TASK DIRECTIONS: Repeat, word for word, every line from the line holding "Given: Click the" through the final line of the entries below. Skip all pictures.

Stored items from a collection
◆ ◆ ◆ ◆

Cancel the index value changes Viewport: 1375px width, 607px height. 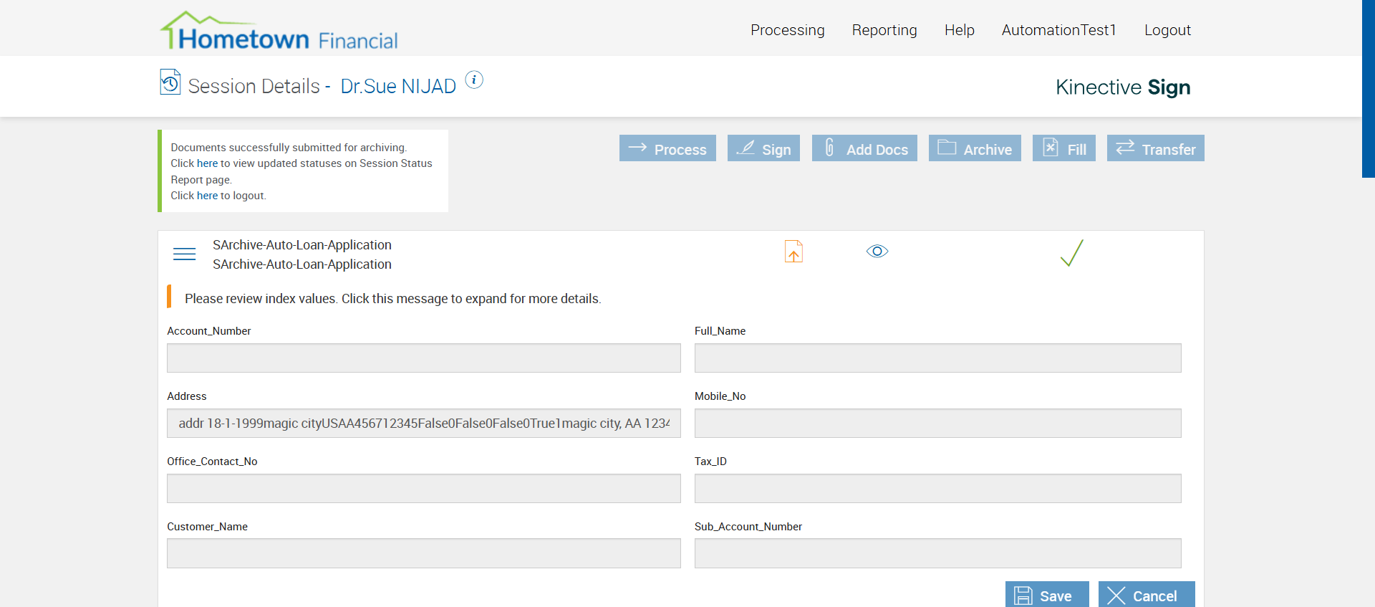(x=1146, y=596)
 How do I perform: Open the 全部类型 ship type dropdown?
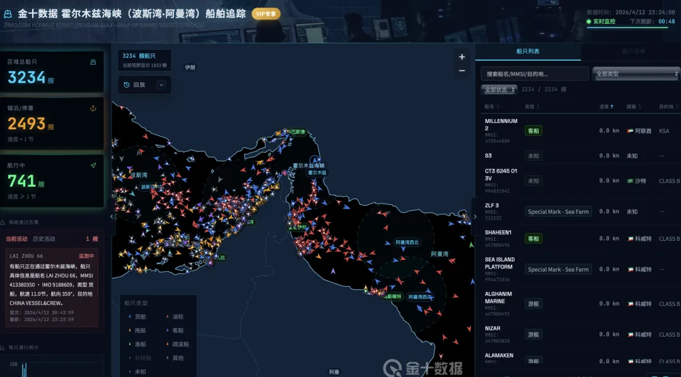pos(636,73)
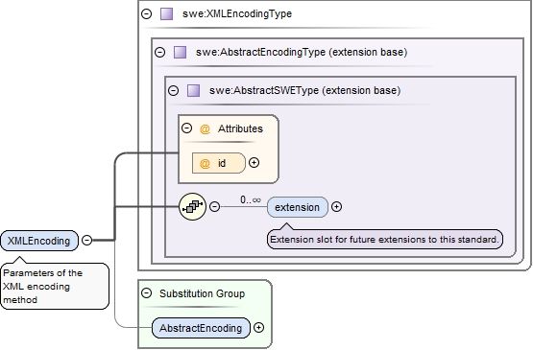The width and height of the screenshot is (533, 350).
Task: Collapse swe:AbstractEncodingType extension base section
Action: coord(159,53)
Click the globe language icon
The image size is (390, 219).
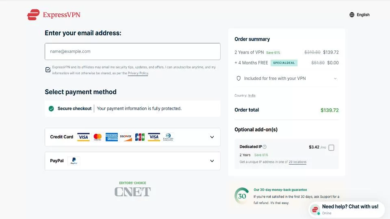pyautogui.click(x=352, y=15)
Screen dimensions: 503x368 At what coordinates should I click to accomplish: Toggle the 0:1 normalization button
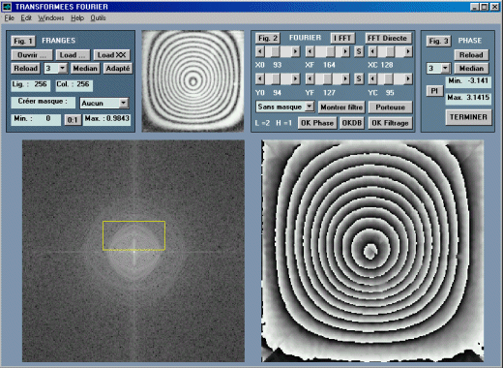click(73, 120)
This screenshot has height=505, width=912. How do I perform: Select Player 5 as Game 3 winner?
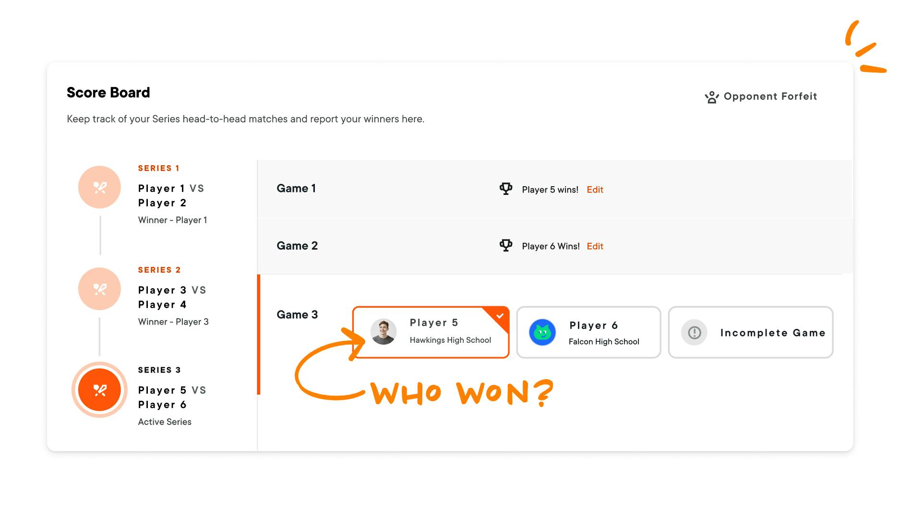pyautogui.click(x=431, y=332)
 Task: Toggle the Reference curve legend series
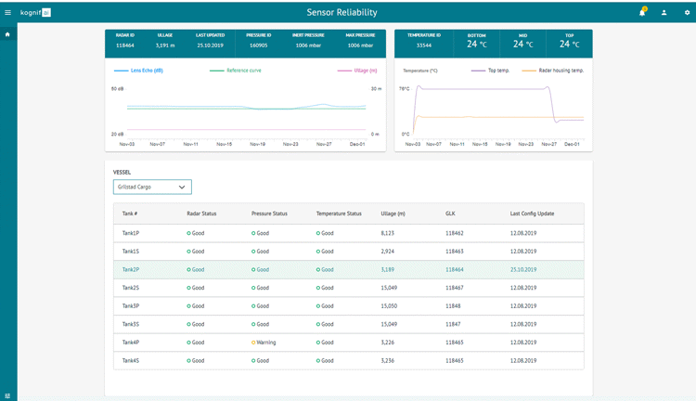[x=243, y=71]
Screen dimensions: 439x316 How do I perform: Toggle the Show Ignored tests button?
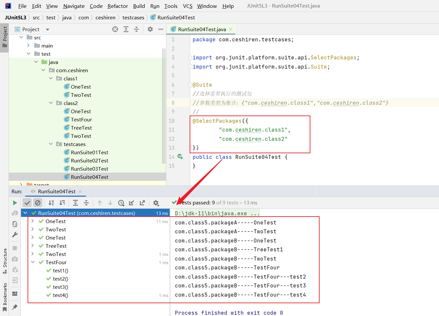(x=38, y=203)
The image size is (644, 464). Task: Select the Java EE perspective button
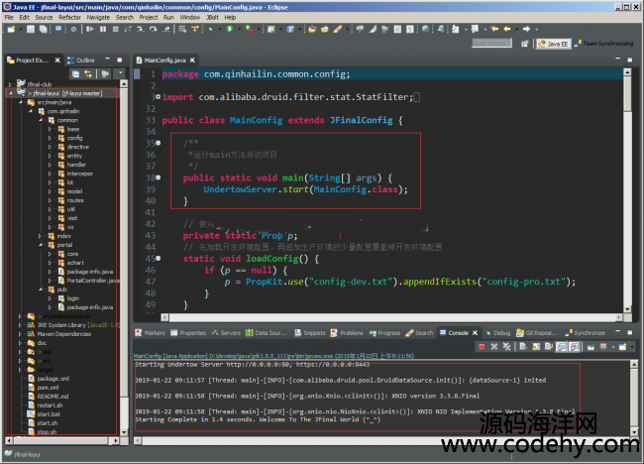click(x=552, y=44)
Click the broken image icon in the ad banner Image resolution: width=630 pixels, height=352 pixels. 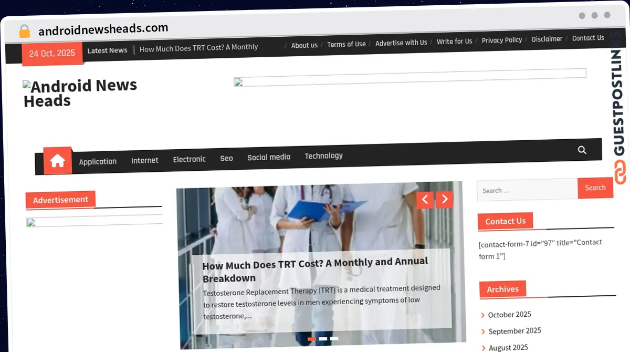point(239,82)
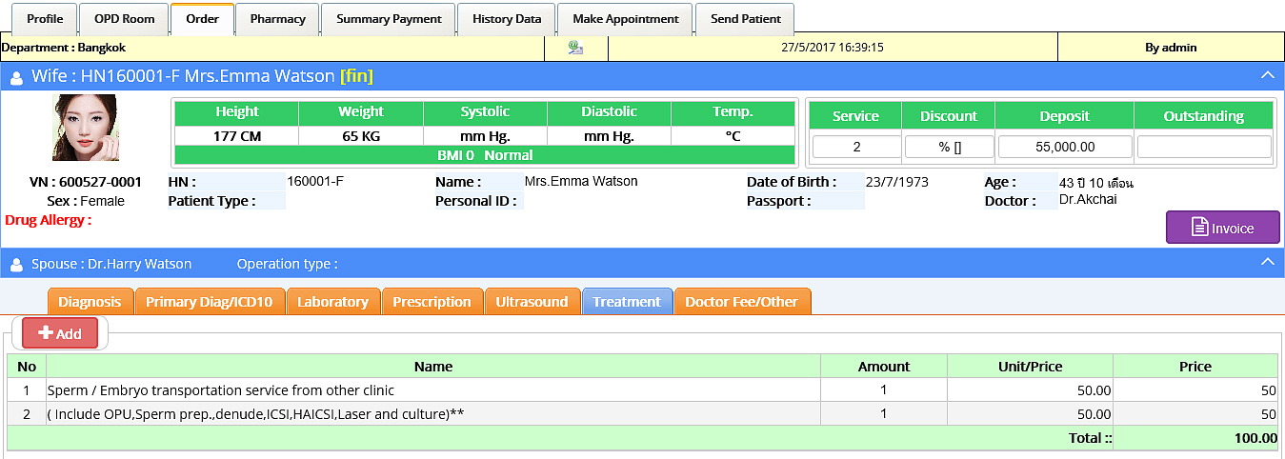Click the person icon beside Spouse header
This screenshot has height=459, width=1285.
click(x=16, y=265)
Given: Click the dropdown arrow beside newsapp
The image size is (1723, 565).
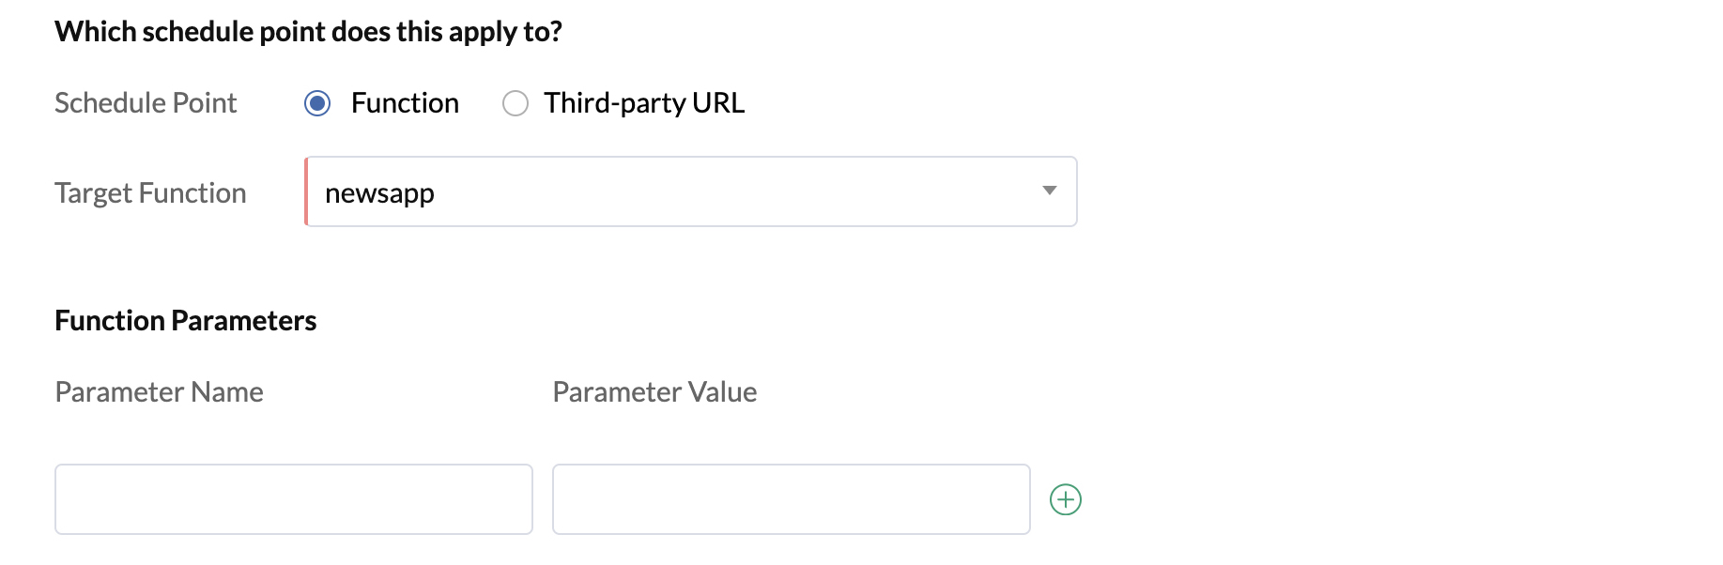Looking at the screenshot, I should coord(1049,191).

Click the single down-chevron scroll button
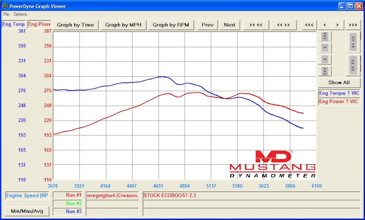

◆ ◆ ◆ ◆

TASK RESPONSE:
Given: Click the dropdown arrow beside newsapp
The image size is (1723, 565).
Looking at the screenshot, I should coord(1049,191).

Click the single down-chevron scroll button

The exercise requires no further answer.